Monday, April 18, 2016

Coming Up Close


We thought just for an instant

we could see the future.

We thought for once we knew

what really was important.


Coming up close!

Everything sounds like welcome home.

Come home, and oh, by the way...


Don't you know that I could make

A dream that's barely half-awake come true?



I forgot about this song. I heard it today and the phrase, “Coming Up Close” hit me. There were many instances where I came up close to what I wanted but never achieved the entire prize, but enough of it to be satisfied. I also realized that the set of skills, talents (bright and the ugly ones) that I possessed were enough to make it.


**


I spend more time with twenty-somethings than I do with people my own age. It's a reality of my work. Most people spend nearly half of their time with coworkers than they do with others in your “regular” life. That's a given.
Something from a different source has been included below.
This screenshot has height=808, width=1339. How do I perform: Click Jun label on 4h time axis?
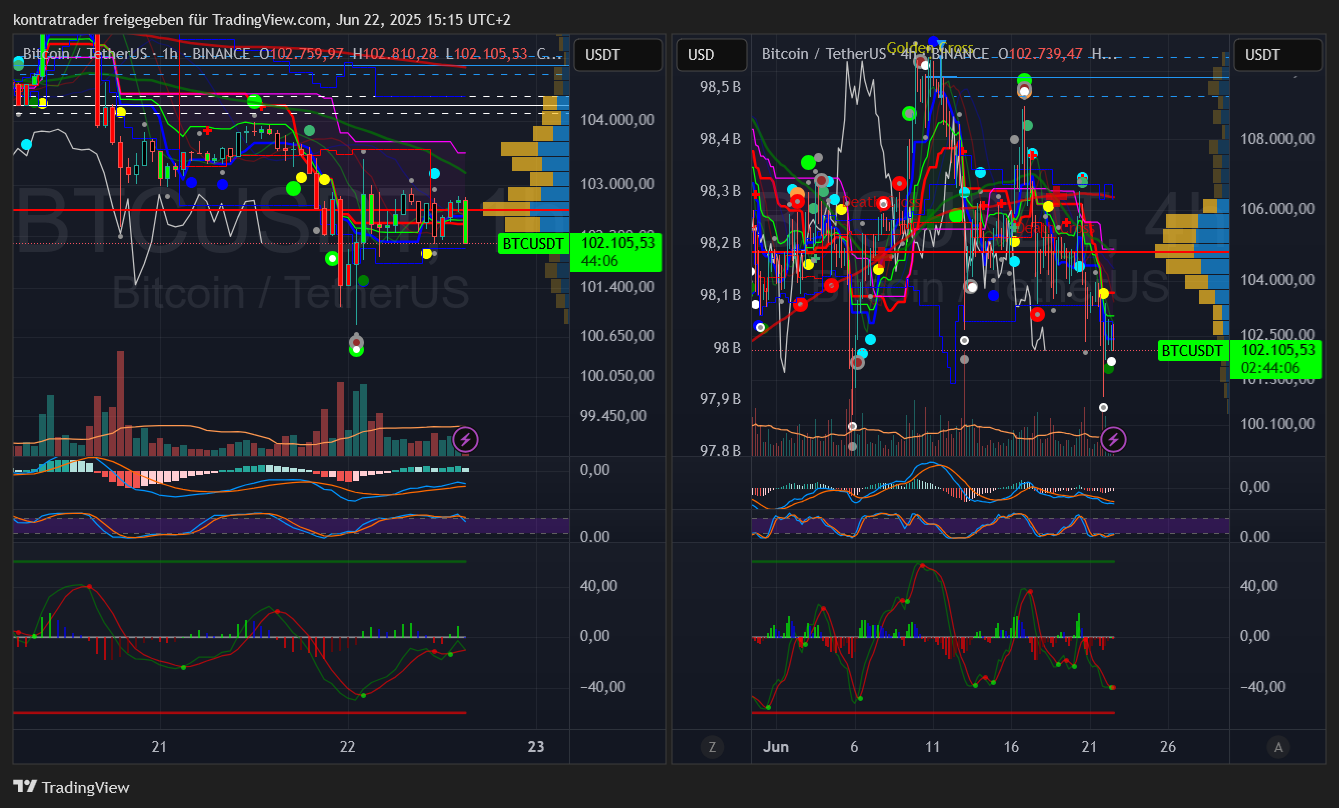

Pushing twenty years now I've worked with “kids.” I've seen cohort after cohort come and go. One thing you begin to realize is that they're all the same at heart. So was my cohort was when I was 22. People are always people.


One of the things I've noticed is that many people in their twenties are trying to undo all the personal shit they experienced as kids, teens that drove them from their true selves. They spend a good amount of their young adulthood trying to become human again. We did the same. Everyone would if they were the least bit self aware.


I overhear it. “I wish I was this or I wish I wasn't that. I wish I had that, was going there or was becoming what I want.” To my, and other older adult ears, it sounds like whining and only whining because we wrongly think that having youth is enough. “Ah...what are you complaining for? You're young and you got it ALL!” It wasn't enough because there were always things to work on that required more than a young, flexible mind to overcome. It requires time and dogged, persistent effort. We from the older ranks forget.


Another thing I remember, finding that girl who would make everything alright. The one who would complete me. I and thousands of others thought this..and women too. I wasn't alone in that Disney belief. What eventually happened wasn't that I was made complete, I was forced to experience things that made me to grow and affix newer parts to myself, or shed others that no longer worked. No one is complete, we all are corroborate...and hopefully corroborate in a more positive way.


Still, I see the twenty somethings doing the same as we, believing in the same myths and you can't tell the youth anything, nor can you tell me anything either at my age Why? We don't believe shit until we experience ourselves. We trust our own judgment far too much in too many things as correct. Damn...how many times was I wrong before about things..and right? There were many. My own judgment..and YOURS...isn't infallible.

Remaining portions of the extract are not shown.